Gibier de brousse
Dans le bassin du Congo, la population d’animaux sauvages a chuté de 2/3 en cinquante ans, du fait de la déforestation croissante, de la pression humaine et de la surchasse. Pourtant, dans les grandes villes, la demande de viande de brousse n’a jamais été aussi forte. Selon la Wildlife Conservation Society (WCS), plus de 33.000 tonnes de gibier sont vendues chaque année à Kinshasa, la capitale de la RDC, où il existe plusieurs circuits d’approvisionnement (plus ou moins légaux).

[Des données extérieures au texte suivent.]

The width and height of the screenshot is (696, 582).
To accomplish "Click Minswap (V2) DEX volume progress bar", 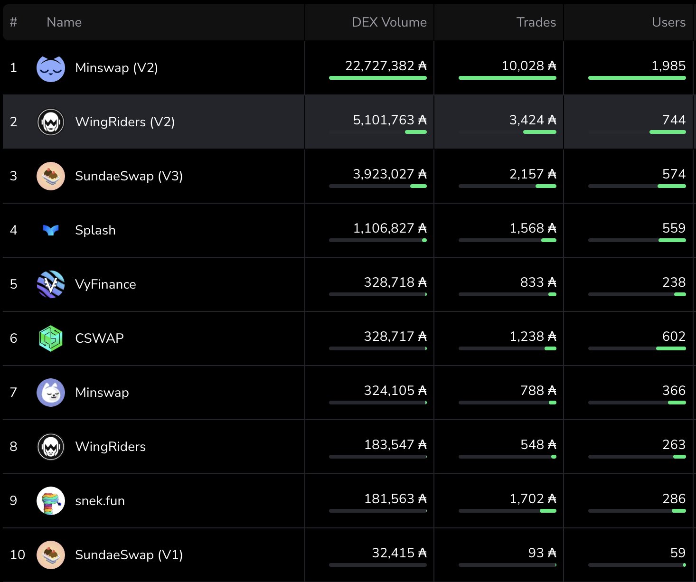I will [378, 78].
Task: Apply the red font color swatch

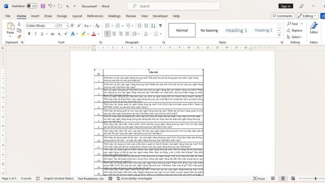Action: tap(94, 34)
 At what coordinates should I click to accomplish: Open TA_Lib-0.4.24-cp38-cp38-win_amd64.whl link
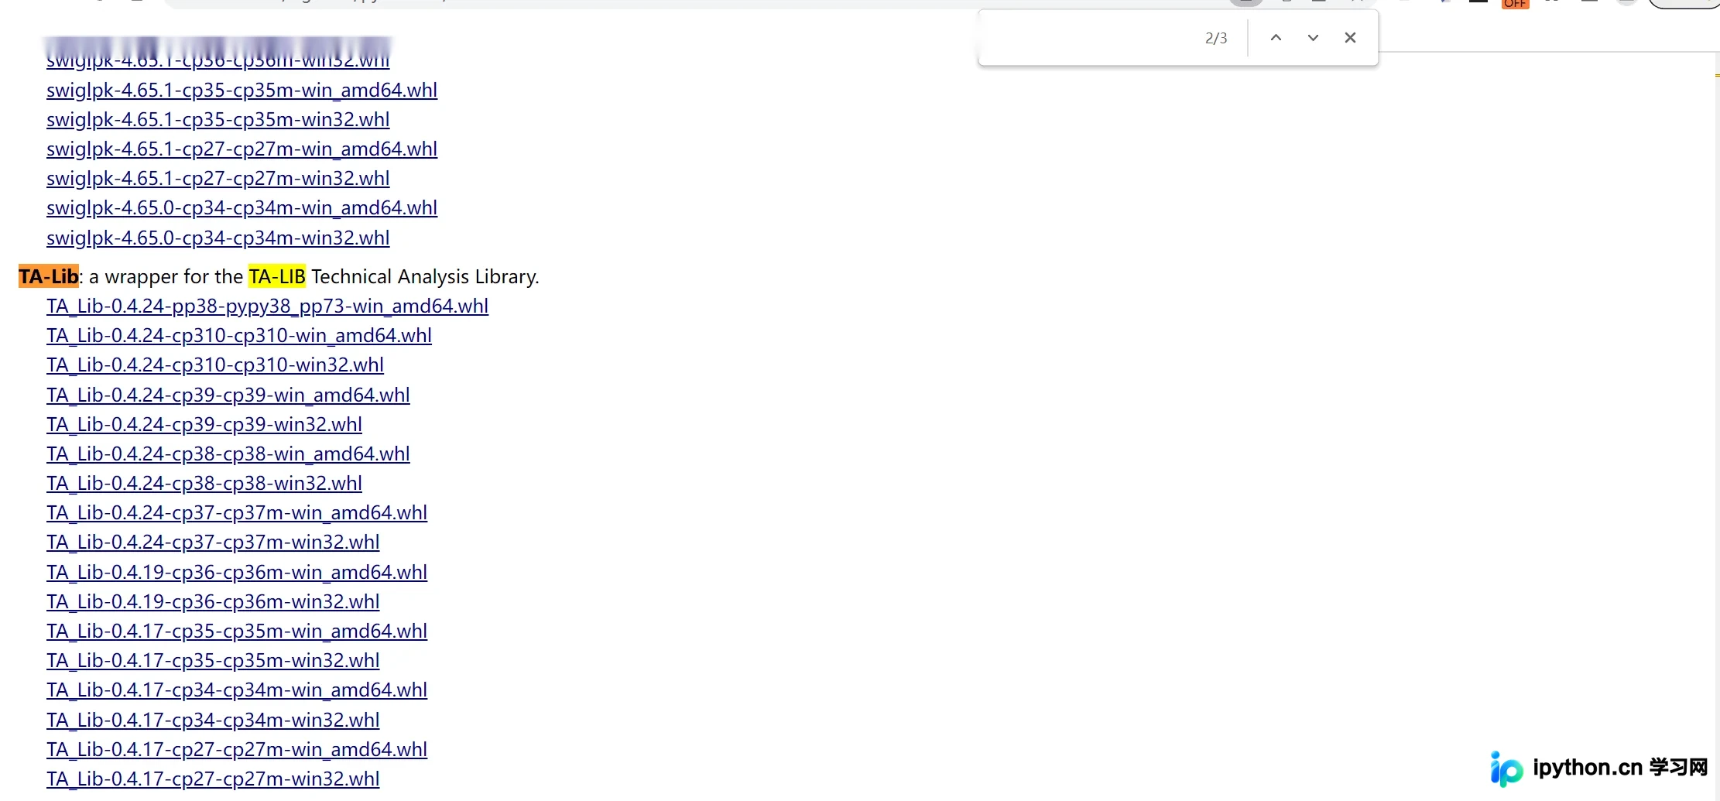point(228,454)
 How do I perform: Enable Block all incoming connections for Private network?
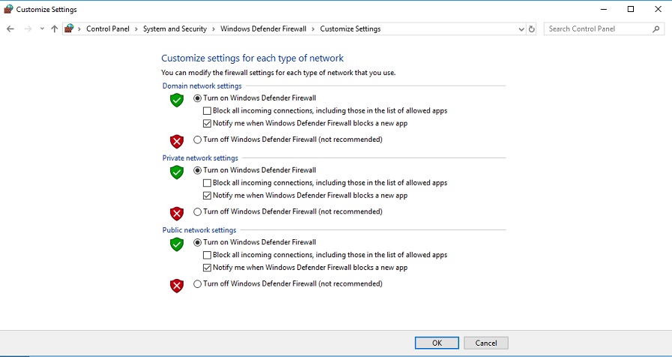pos(207,183)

En traversant la forêt congolaise d’est en ouest pendant dix semaines, nous avons enquêté sur ce rapport particulier qu’entretiennent les habitants avec les animaux – ils les connaissent bien mais considèrent qu’à partir du moment où ils sont comestibles, il n’y a aucune raison de ne pas les chasser et les manger. Nous avons suivi des chasseurs et des transporteurs sur le fleuve ou à moto, des vendeuses sur les marchés et des restaurants qui en proposent dans les villes. Nous avons accompagné des chasseurs (à mains nues) de crocodiles dans les marécages et trouvé la dépouille d’un des derniers léopards de la région de Mbandaka, sur l’équateur, tué cinq jours plus tôt. Nous avons vu des chimpanzés, des pangolins ou des chauve-souris sur les étals – trois ans après la pandémie de Covid, aucune précaution sanitaire ne semble respectée. Nous avons également suivi des chercheurs de l’Université de Kisangani qui travaillent sur les zoonoses, ces maladies transmises par les animaux à l’homme.